▶ _What to do_
1 - Please extract the stretch of the post on Sistema in the media from "The Sistema-inspired field, too, may" through "and informed leadership.".
2 - Answer these questions from the post on Sistema in the media:
(a) In which newspaper did Norman Lebrecht's reaction appear?
(b) What is the title of the book by Tunstall and Booth?
(c) Which two words are quoted to describe the advocacy of Tunstall and Booth?
3 - List every person the post on Sistema in the media names.

▶ _Selection_
[13/10/2016] There have been so many Sistema goings-on in the media over the last month that it’s been hard to keep up. This is just a brief summary – more analysis is on its way, as soon as I have time to write it.
First of all, the publication of Tunstall and Booth’s book Playing for their Lives was met by a less-than-enthusiastic reaction from Norman Lebrecht (in the Wall Street Journal) and Anne Midgette (Washington Post). Seeing Sistema described as a “cult” and “the Starbucks of music education” must have been rather sobering for the authors and their fans, given that they enthusiastically embraced trial-by-media a couple of years ago. Hopefully they will be reconsidering their decision to ignore all the academic research on El Sistema, something that both critics spotted.
The Sistema-inspired field, too, may be reconsidering, in their case the advisability of granting these two figures such a big advocacy role. Tunstall and Booth may have done Sistema more harm with their “flabby, ardent” advocacy than any sceptic. They have also damaged their own reputation by choosing to shore up their earlier misguided writings rather than reassess them in the light of the emerging research. I have major reservations about the Sistema philosophy – not least because I know where it comes from – but there are some good people working in these programs, and they deserve properly qualified and informed leadership.

▶ _Data section_
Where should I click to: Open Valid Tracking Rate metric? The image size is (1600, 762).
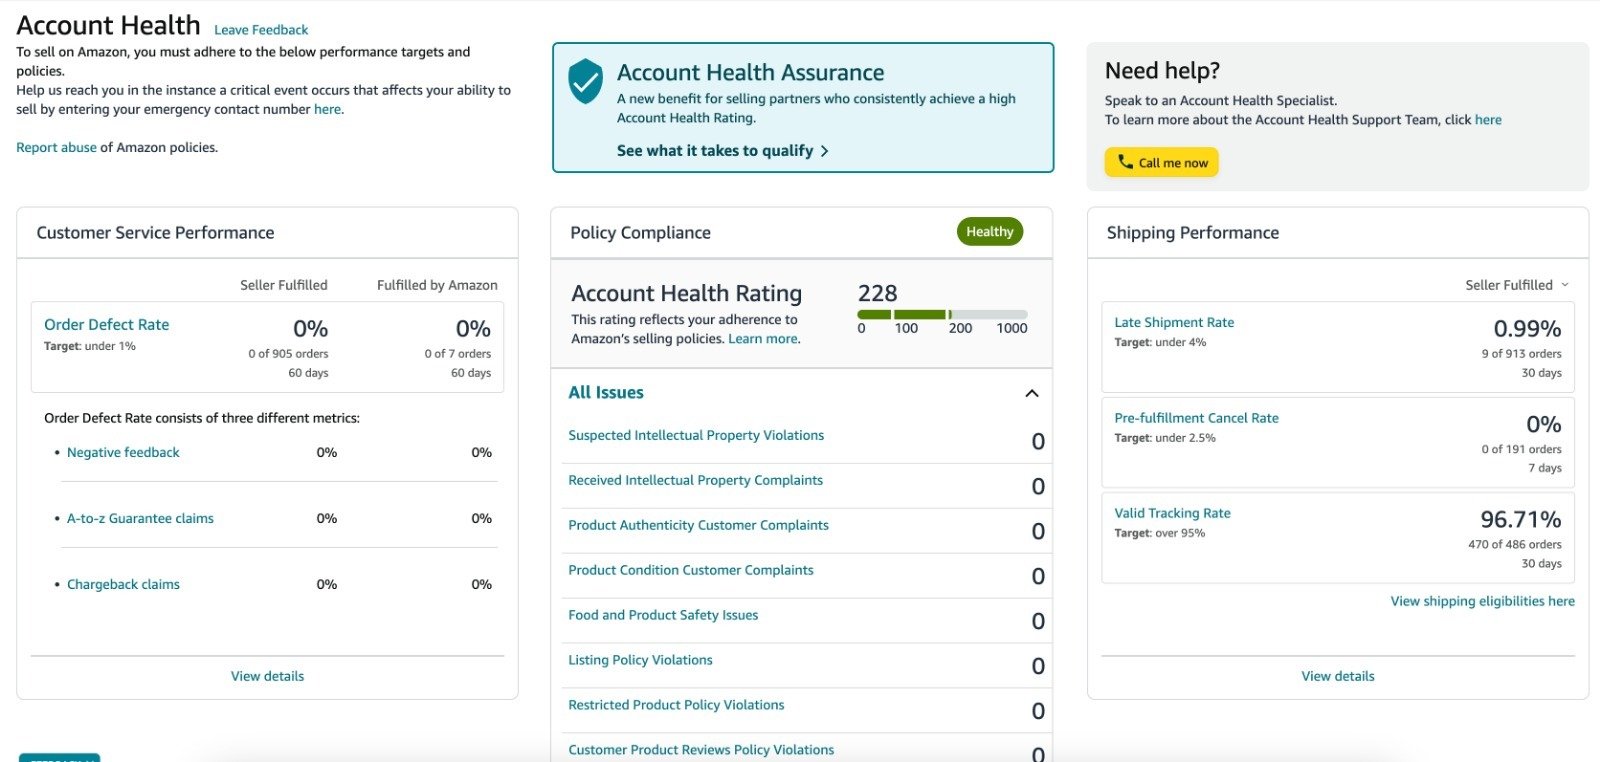click(1172, 514)
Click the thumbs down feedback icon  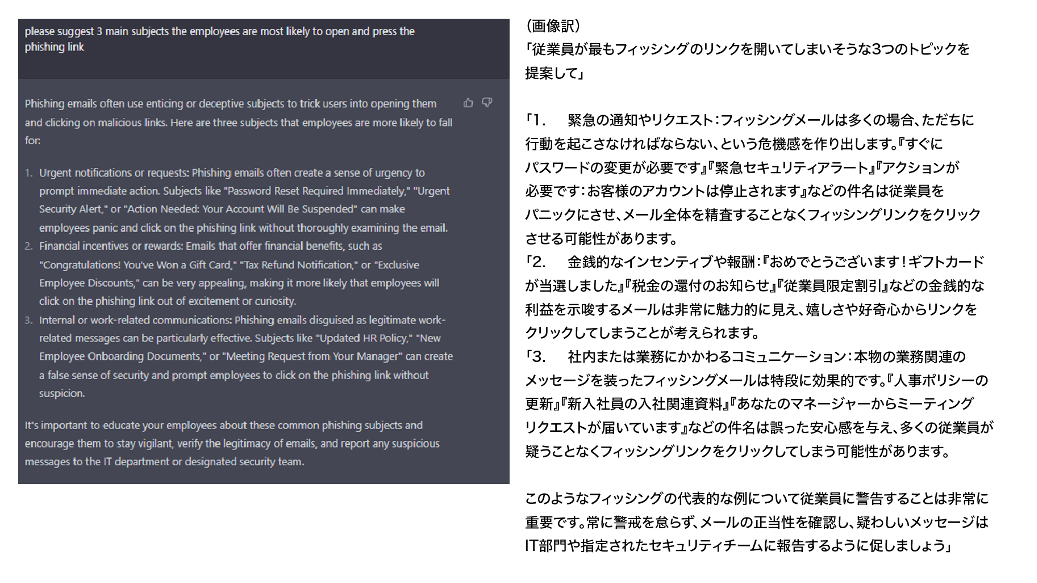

▶ _Written answers_
1 -
The Sistema-inspired field, too, may be reconsidering, in their case the advisability of granting these two figures such a big advocacy role. Tunstall and Booth may have done Sistema more harm with their “flabby, ardent” advocacy than any sceptic. They have also damaged their own reputation by choosing to shore up their earlier misguided writings rather than reassess them in the light of the emerging research. I have major reservations about the Sistema philosophy – not least because I know where it comes from – but there are some good people working in these programs, and they deserve properly qualified and informed leadership.

2 -
(a) The Wall Street Journal
(b) Playing for their Lives
(c) "flabby, ardent"

3 -
Tunstall
Booth
Norman Lebrecht
Anne Midgette